= Highland Park Bowl =

Bowling alley in Los Angeles, California

Highland Park Bowl is a Brunswick bowling alley located in the Highland Park neighborhood of Los Angeles, California. It opened in 1927 as Highland Park Bowl, but it was renamed to Mr. T's Bowl from 1966 until its temporary closing in 2014. It re-opened under its original name in 2016.

==History==
Joseph "Mr. T" Teresa, an Italian immigrant by way of Louisiana, who owned a nearby liquor store, bought the property in 1966. It offered live big-band music and home-style buffets.
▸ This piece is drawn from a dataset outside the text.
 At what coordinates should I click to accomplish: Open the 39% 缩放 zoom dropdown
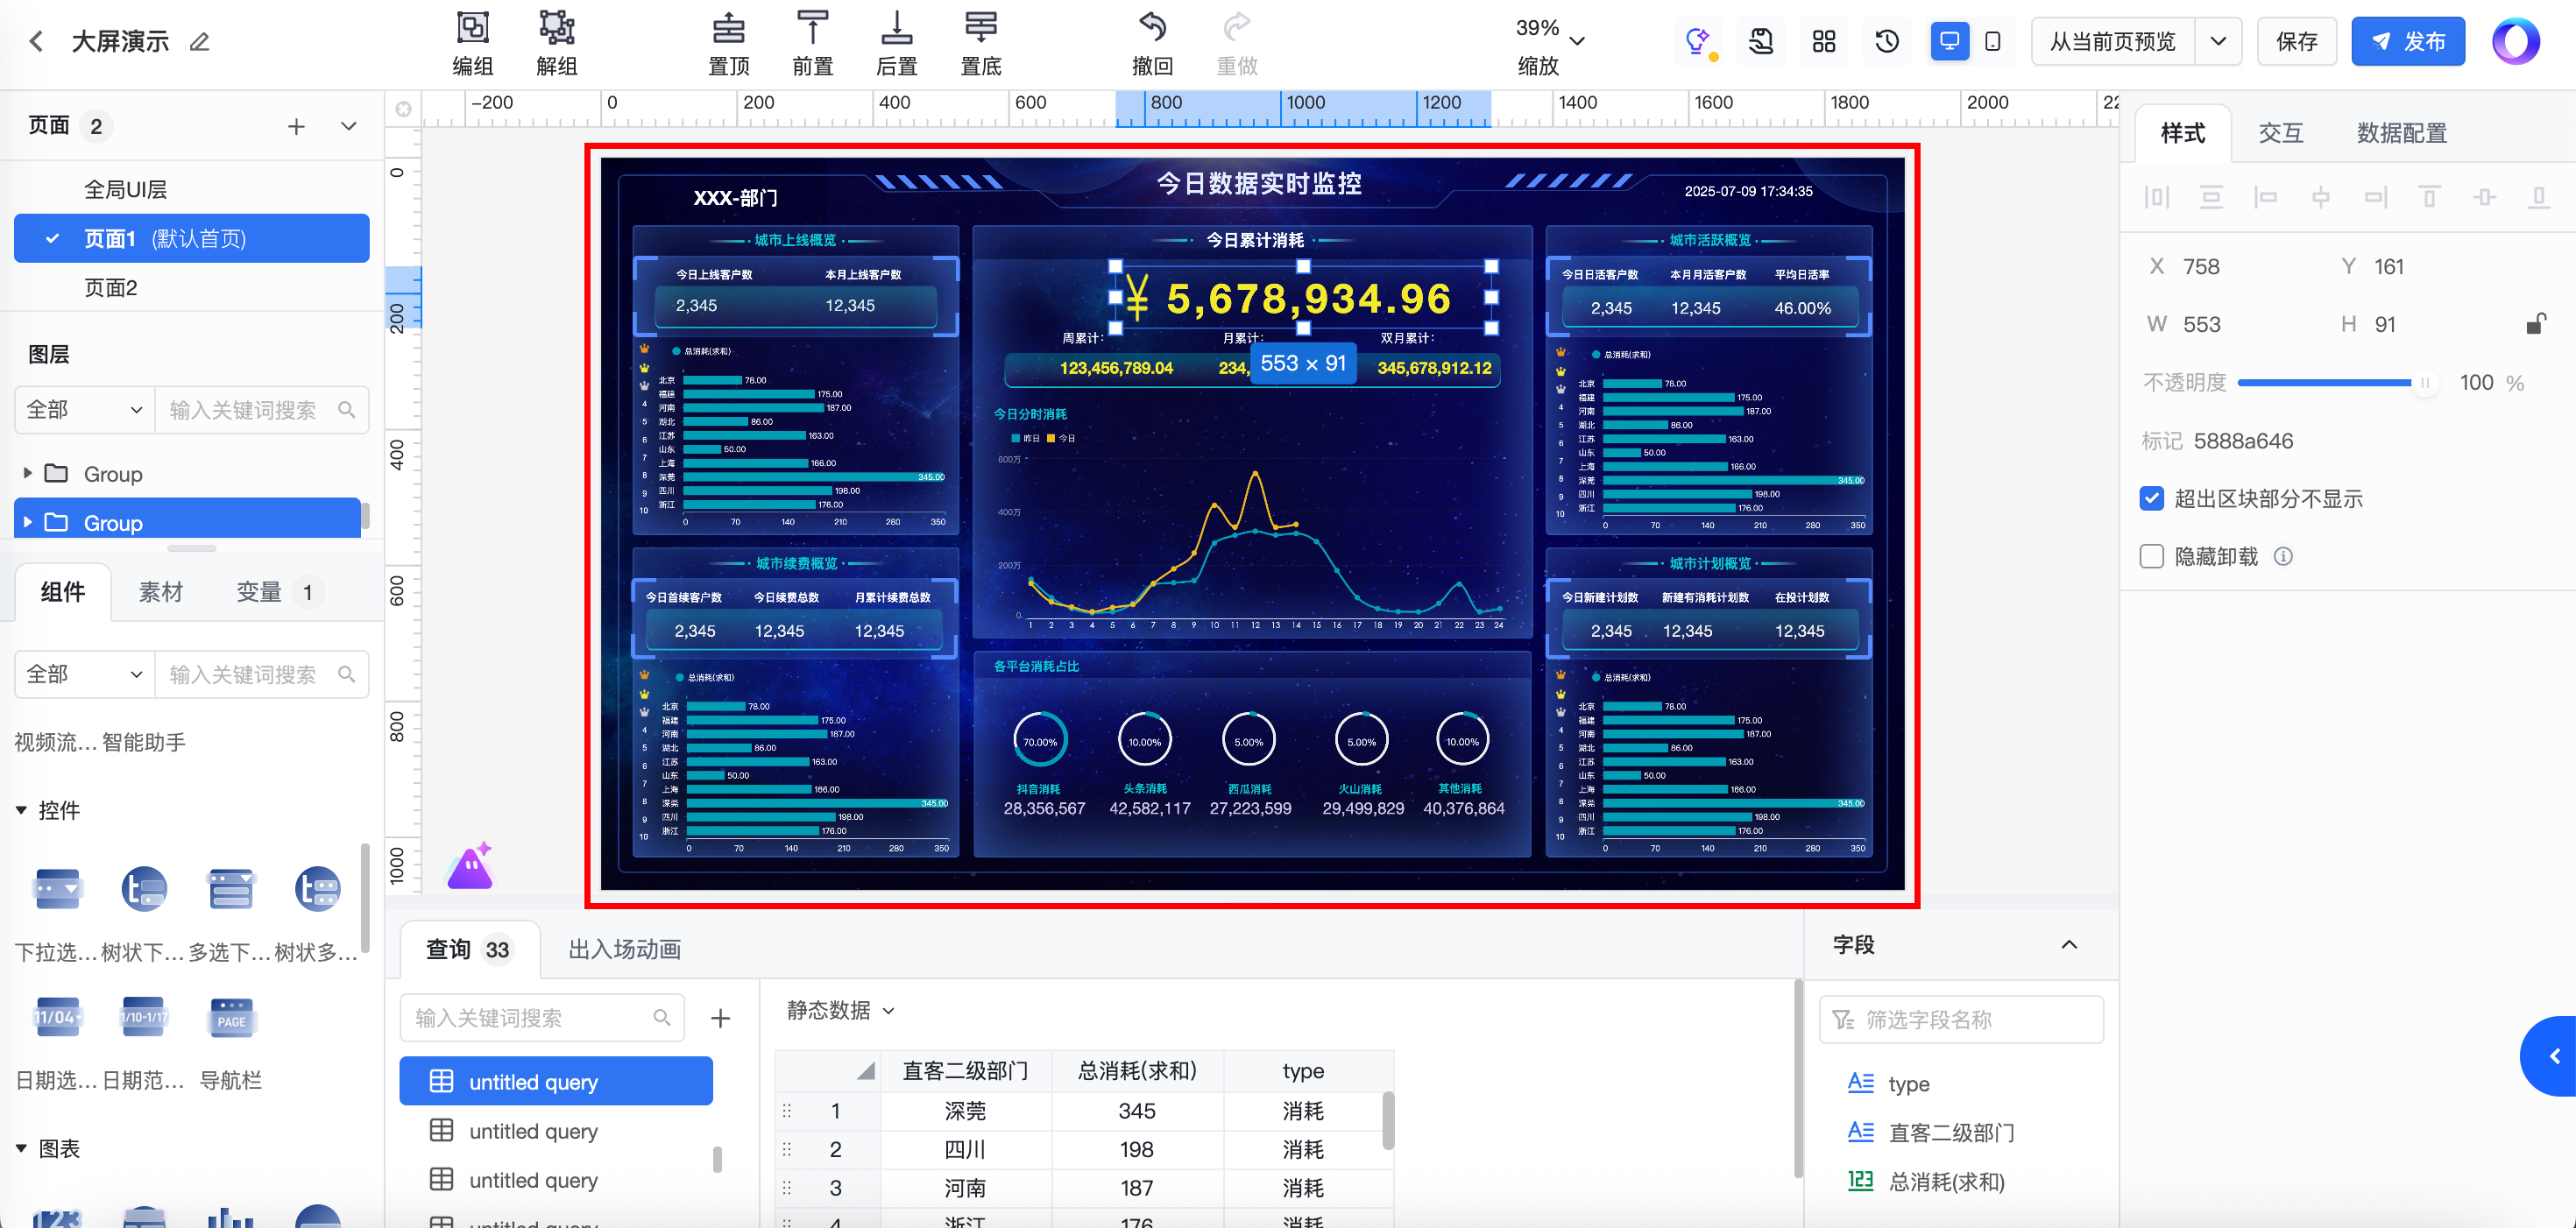click(x=1577, y=42)
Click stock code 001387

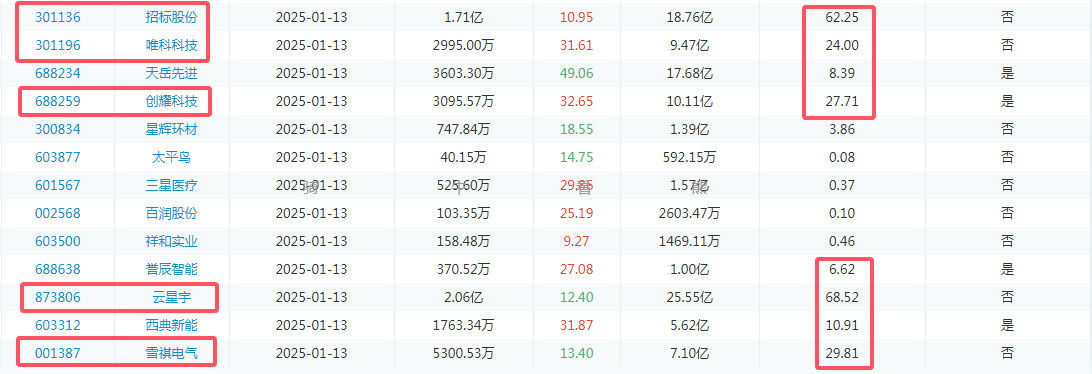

Students from Occidental College and other Eastside campuses frequented the establishment.

By the late 1980s, the bowling alley had become a retiree bar. In the 1990s, a party-seeking younger generation brought up on punk rock, hip-hop started to attend. Teresa died in 2003 and his son ran the bar until 2014. He sold the business to 1933 Group, who restored and reopened the building in April 2016. The Spanish Colonial Revival facade was restored. The original bow truss ceiling was revealed, a 1930s forest mural was uncovered, and eight bowling lanes were refurbished, with new chandeliers made from old pinsetter parts. The business was renamed "Highland Park Bowl" and bands perform on a stage named for Mr. T.